So far we've discussed OLH and OSCH as alternative strategies for loading Oracle tables with data living in Hadoop. OLH uses the map-reduce framework to do the heavy lifting of converting text data into Oracle native data types, and splitting loads so they can get dedicated to Oracle table partitions. It then uses OCI Direct Path to push data from Hadoop into Oracle. OSCH uses Oracle parallel query processing to start pulling data from Hadoop into Oracle using Oracle external tables where the native data type conversion and partitioning of data occurs all on the Oracle side. The key difference between OLH and OSCH is efficiency versus speed. OLH is a map reduce batch job that dramatically reduces the CPU resources needed by Oracle to complete a load, but the load only starts at the end of a map reduce job. OSCH starts loading immediately, but uses more Oracle resources.

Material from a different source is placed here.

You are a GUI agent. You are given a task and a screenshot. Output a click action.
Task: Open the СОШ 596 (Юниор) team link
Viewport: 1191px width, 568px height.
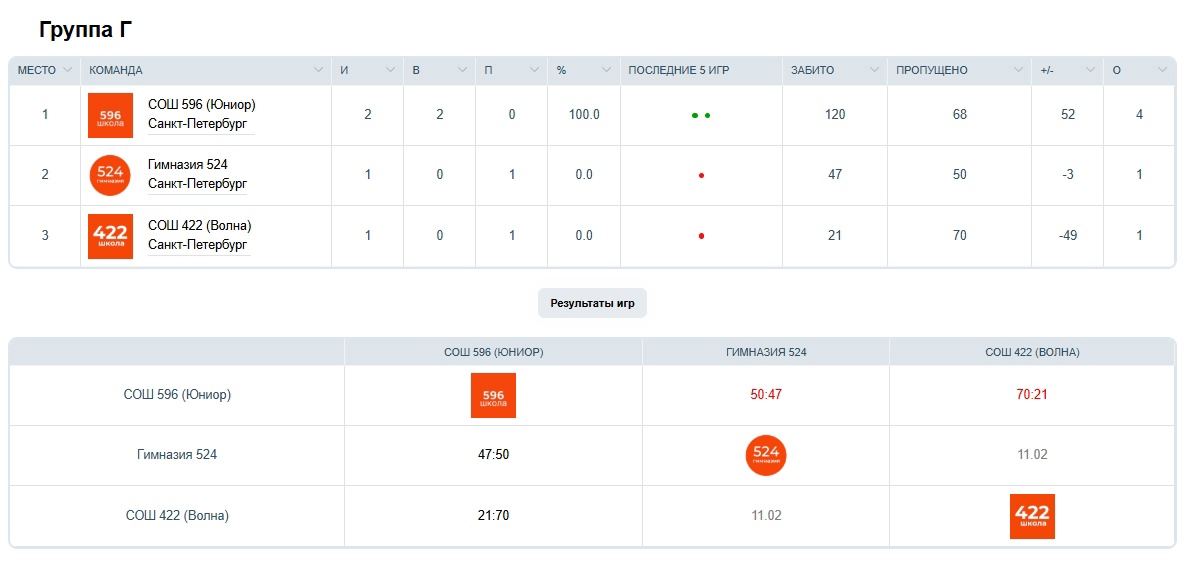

In this lesson we will talk about using them together for a hybrid solution using Data Pump files. Speaking for myself, if I was administering the loading of data from Hadoop clusters into Oracle databases on a regular basis I would go with this solution.
About ten years ago Oracle revamped its model for importing and exporting data, taking advantage of parallel technology and calling it Oracle Data Pump. It has since become a well established utility for moving data from one Oracle database to another. It offers two standalone utilities “expdp” and “impdp” to export and import Oracle tables and other schema objects to and from files, and is integrated into Oracle's external table infrastructure. The format of files exported and imported are “Data Pump” formats, which means they are already converted into native Oracle data types and have metadata embedded that describes the format of an Oracle table. Pulling data into Oracle via external tables reading Data Pump files is more efficient than reading text files because the type conversion of table columns is, by definition, already done.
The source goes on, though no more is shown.